Nos anos 1980, Arlindo fez parte do grupo Fundo de Quintal, um dos mais importantes do samba brasileiro, ao lado de Bira Presidente, Ubirany, Sereno, Jorge Aragão, Almir Guineto, Sombrinha e Neoci. Ficou no grupo até o início dos anos 1990, quando saiu em carreira solo.
Com Sombrinha, um de seus parceiros mais constantes, Arlindo compôs sucessos como Alto Lá, também com autoria de Zeca Pagodinho, e O Show Tem que Continuar, com a adesão de Luiz Carlos da Vila.
Com Zeca Pagodinho, fez outros tantos clássicos do samba e do pagode, entre eles, Bagaço da Laranja, Dor de Amor e Camarão que Dorme a Onda Leva, esse último com a participação de Beto Sem Braço. Com Acyr Marques, assinou Casal Sem Vergonha.
As músicas de Arlindo foram gravadas por nomes como Beth Carvalho, Alcione, Elza Soares, Maíra Freitas, Almir Guineto, Diogo Nogueira, entre outros intérpretes.

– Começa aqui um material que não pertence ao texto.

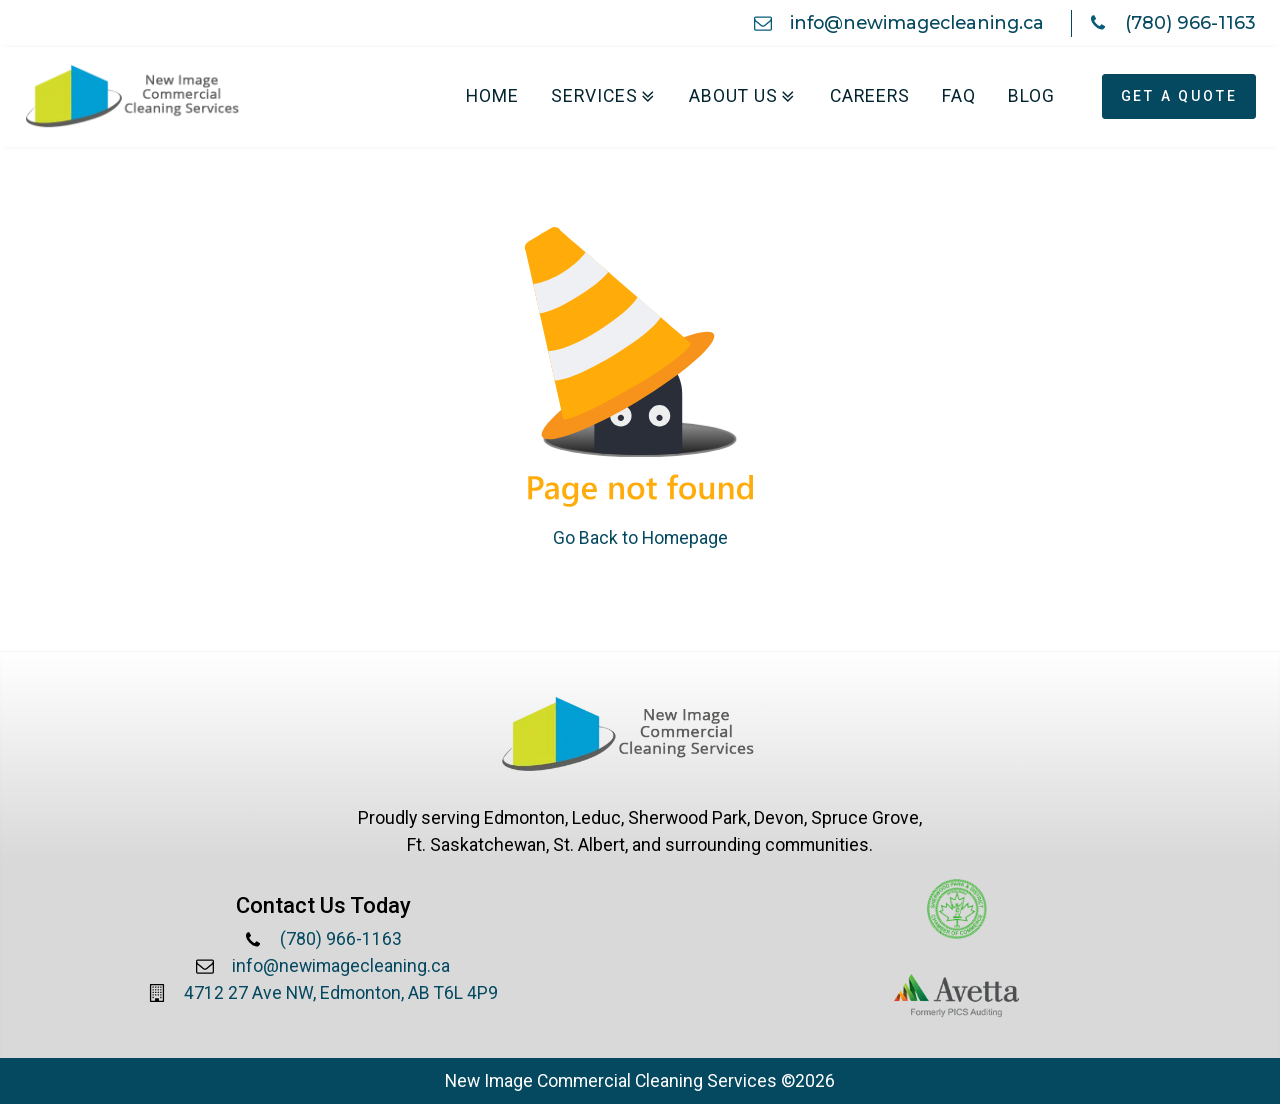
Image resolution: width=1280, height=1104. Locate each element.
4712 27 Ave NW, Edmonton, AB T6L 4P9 (341, 993)
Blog (1031, 96)
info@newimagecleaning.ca (917, 22)
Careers (870, 96)
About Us (743, 96)
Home (492, 96)
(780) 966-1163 (1190, 22)
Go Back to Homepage (640, 538)
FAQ (959, 96)
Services (604, 96)
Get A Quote (1179, 96)
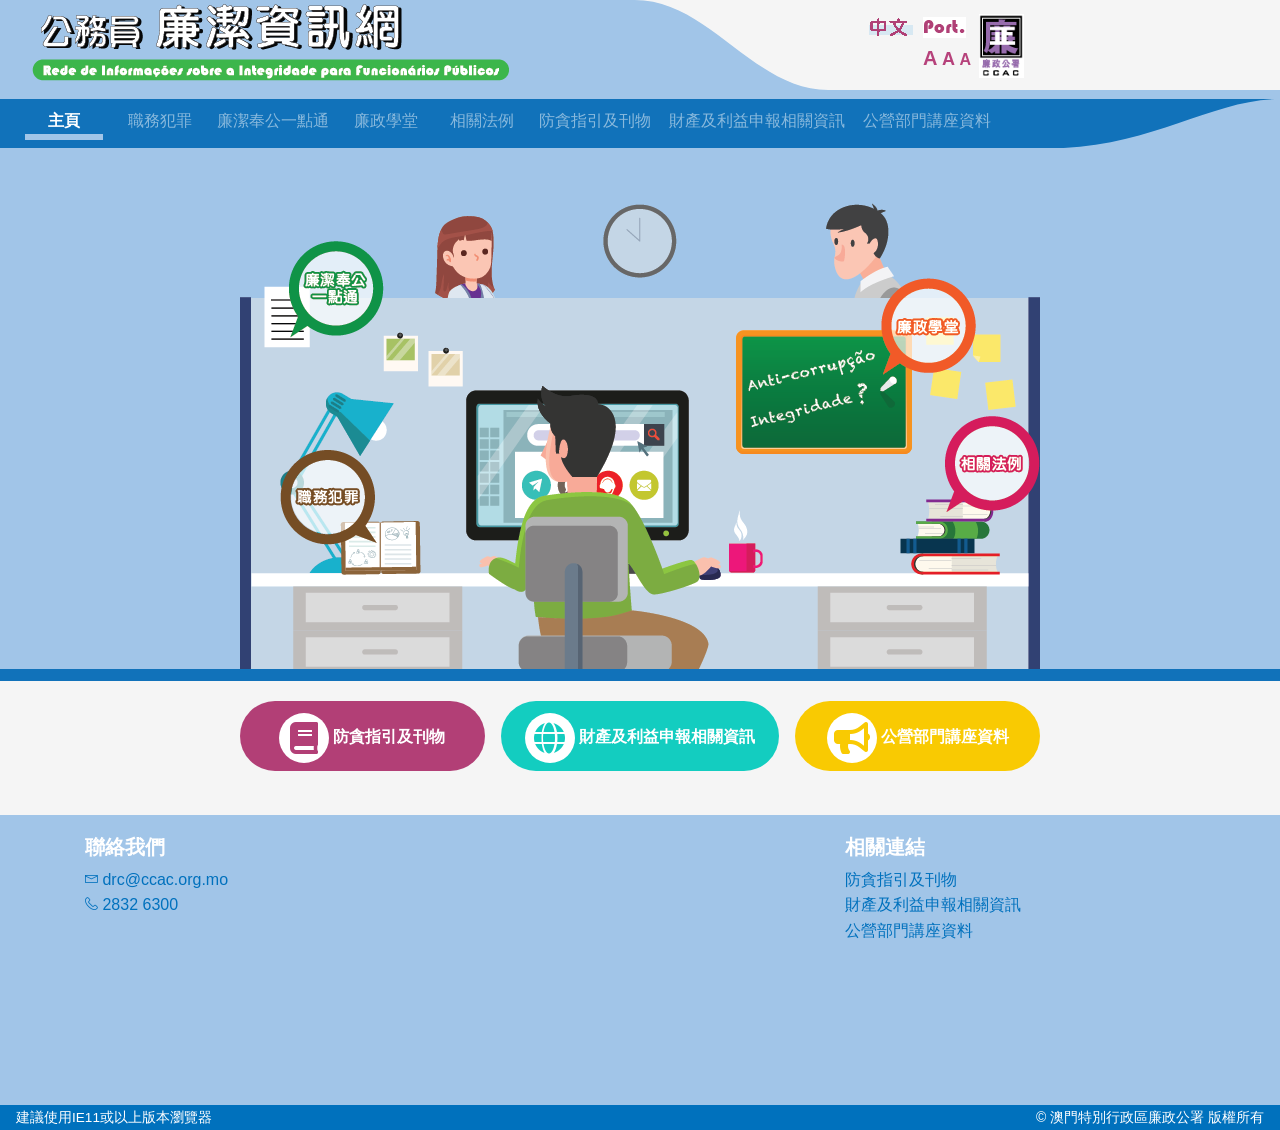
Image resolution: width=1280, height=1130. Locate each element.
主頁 (64, 120)
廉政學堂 (386, 120)
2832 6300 (131, 904)
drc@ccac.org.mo (156, 879)
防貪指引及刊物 (595, 120)
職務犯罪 (160, 120)
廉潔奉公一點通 (273, 120)
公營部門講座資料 (927, 120)
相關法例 (482, 120)
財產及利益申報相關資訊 (757, 120)
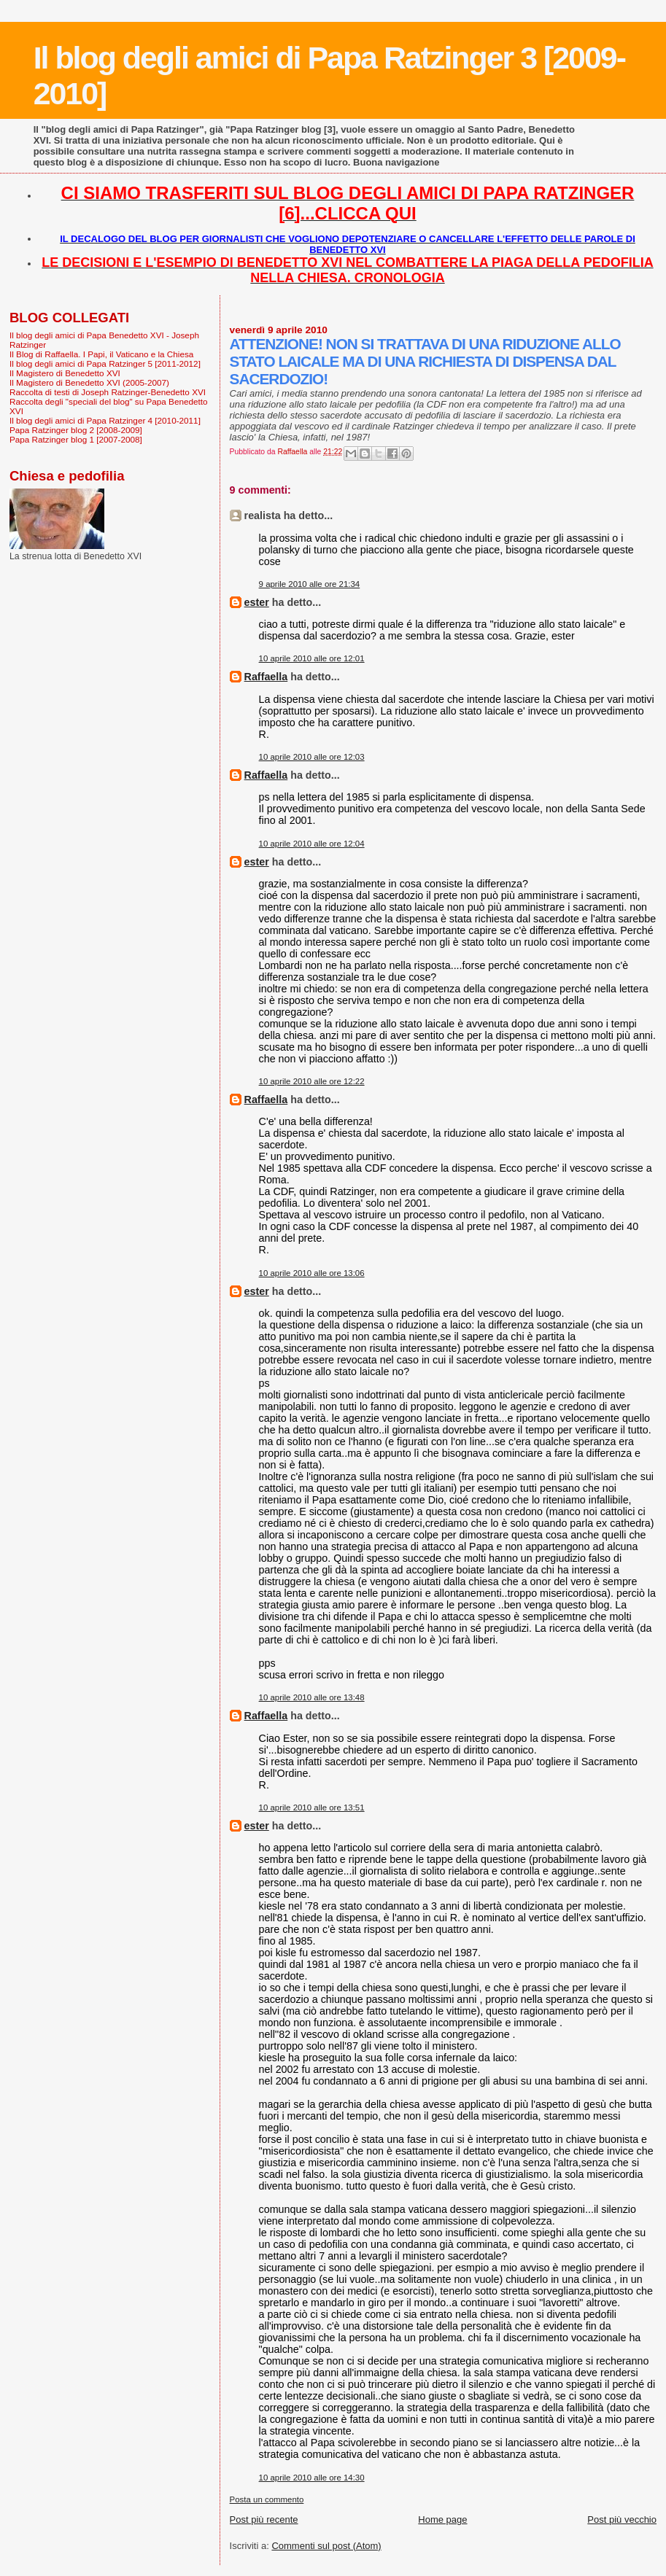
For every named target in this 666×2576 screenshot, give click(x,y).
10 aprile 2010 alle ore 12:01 (312, 658)
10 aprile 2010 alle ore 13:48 (312, 1697)
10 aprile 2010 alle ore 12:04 (312, 843)
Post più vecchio (622, 2519)
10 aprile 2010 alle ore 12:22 (312, 1081)
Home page (442, 2519)
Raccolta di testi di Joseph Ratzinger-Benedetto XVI (107, 392)
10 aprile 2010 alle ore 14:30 (312, 2477)
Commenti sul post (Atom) (326, 2545)
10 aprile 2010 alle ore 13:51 (312, 1807)
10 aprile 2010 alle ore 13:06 (312, 1273)
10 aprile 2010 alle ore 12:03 (312, 756)
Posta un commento (267, 2499)
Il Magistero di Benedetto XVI (64, 373)
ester (256, 602)
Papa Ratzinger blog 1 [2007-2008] (75, 439)
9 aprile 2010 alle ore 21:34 (309, 584)
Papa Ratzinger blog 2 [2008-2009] (75, 430)
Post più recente (264, 2519)
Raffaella (266, 676)
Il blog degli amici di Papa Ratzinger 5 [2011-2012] (105, 363)
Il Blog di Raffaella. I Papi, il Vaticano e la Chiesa (101, 354)
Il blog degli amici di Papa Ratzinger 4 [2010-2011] (105, 420)
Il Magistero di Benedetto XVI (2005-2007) (89, 382)
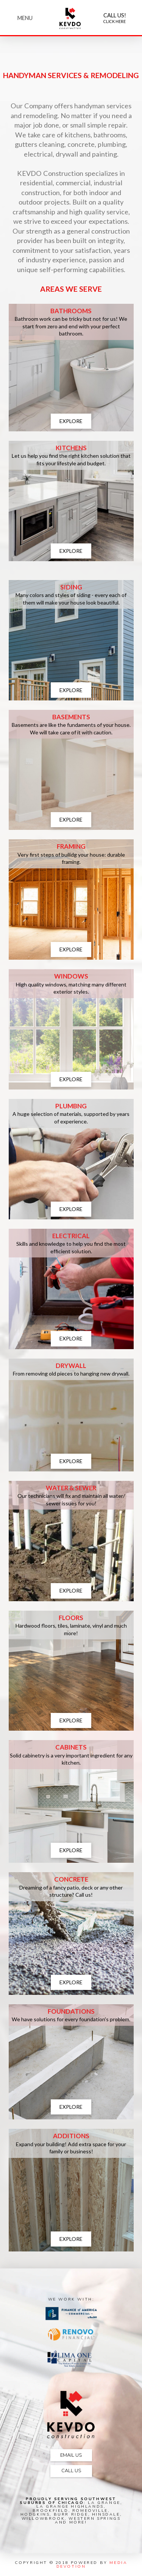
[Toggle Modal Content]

Arlindo também ganhou destaque como compositor de sambas de enredo. Compôs para escolas como Império Serrano, Vila Isabel e Grande Rio.
Ao longo da carreira, o sambista gravou discos com regularidade. Em 2009, lançou dois volumes do MTV Ao Vivo. Recebeu cinco indicações ao Grammy Latino.
Seu último álbum foi gravado ao lado do filho, Arlindinho, que seguiu a carreira do pai. Em 2017, pouco antes de Arlindo sofrer o AVC, eles lançaram juntos o álbum Dois Arlindos, no qual interpretaram músicas como Bom Aprendiz, Nega Samambaia e Pais e Filhos.
Em junho de 2025, a biografia do cantor, O Sambista Perfeito - Arlindo Cruz (Editora Malê), foi lançada durante a Bienal do Livro do Rio de Janeiro. O livro foi escrito por Marcos Salles. Segundo levantamento realizado pelo autor, Arlindo escreveu mais de 700 músicas.